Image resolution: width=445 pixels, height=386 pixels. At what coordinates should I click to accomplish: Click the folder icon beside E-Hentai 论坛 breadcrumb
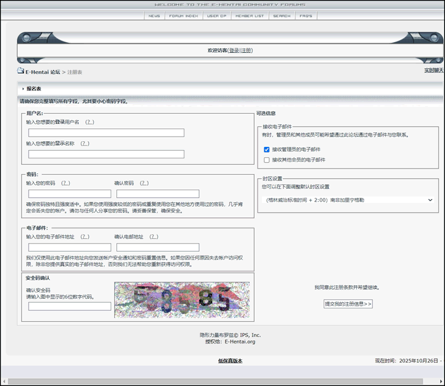(x=20, y=71)
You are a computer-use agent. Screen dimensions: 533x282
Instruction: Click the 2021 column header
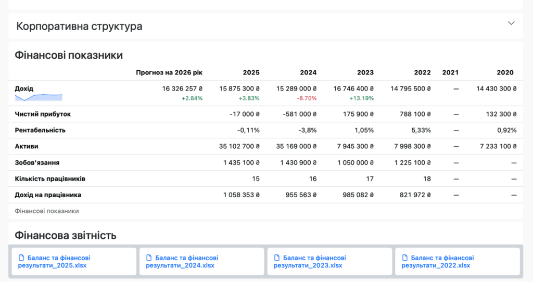[x=450, y=73]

Job:
Can you add 124 to every coordinate in the answers and write out all the lines of these records again, requests included, with the pictures left out?

Worked answer:
Image resolution: width=445 pixels, height=386 pixels. At what coordinates should I click to accomplish: Click the folder icon beside E-Hentai 论坛 breadcrumb
(x=144, y=195)
You are a computer-use agent. Screen dimensions: 533x282
Instruction: Click the 2021 column header
[x=574, y=197]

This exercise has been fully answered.